▼
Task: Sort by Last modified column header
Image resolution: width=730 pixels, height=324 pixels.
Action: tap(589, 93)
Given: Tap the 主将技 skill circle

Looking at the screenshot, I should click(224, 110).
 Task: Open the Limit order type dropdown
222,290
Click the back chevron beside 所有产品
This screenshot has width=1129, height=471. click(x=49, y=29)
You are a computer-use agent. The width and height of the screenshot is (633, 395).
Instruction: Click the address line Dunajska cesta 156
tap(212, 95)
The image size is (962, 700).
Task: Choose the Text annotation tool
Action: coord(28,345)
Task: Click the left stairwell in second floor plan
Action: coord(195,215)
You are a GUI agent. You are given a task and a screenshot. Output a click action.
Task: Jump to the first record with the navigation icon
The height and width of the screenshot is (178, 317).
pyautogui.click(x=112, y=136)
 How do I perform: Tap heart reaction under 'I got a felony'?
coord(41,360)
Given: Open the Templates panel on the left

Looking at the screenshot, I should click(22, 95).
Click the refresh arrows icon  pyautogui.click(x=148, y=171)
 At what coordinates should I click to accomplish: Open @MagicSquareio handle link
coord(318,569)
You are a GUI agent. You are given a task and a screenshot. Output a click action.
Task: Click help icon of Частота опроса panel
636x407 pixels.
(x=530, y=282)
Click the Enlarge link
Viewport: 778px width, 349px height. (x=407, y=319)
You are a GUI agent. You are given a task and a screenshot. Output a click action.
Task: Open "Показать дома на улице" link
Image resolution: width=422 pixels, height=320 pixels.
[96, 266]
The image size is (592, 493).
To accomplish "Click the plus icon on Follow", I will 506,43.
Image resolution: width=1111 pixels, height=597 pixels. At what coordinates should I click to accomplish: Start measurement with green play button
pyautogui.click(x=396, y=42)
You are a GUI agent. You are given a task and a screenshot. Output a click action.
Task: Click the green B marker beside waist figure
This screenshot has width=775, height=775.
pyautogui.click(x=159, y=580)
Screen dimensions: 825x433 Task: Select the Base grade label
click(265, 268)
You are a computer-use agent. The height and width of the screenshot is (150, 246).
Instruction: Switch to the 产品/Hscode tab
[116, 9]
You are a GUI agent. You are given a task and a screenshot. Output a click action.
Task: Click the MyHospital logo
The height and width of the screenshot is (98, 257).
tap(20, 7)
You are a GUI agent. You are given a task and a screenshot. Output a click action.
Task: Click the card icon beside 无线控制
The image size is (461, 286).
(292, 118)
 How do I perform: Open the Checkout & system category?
▲
Go through the listing above and locate each line that holds the word "icon". Copy those lines.

Task: Jump to the first record with the navigation icon
Click the refresh arrows icon  pyautogui.click(x=148, y=171)
Task: Click help icon of Частота опроса panel
To accomplish "Click the plus icon on Follow", I will 506,43.
Task: Click the card icon beside 无线控制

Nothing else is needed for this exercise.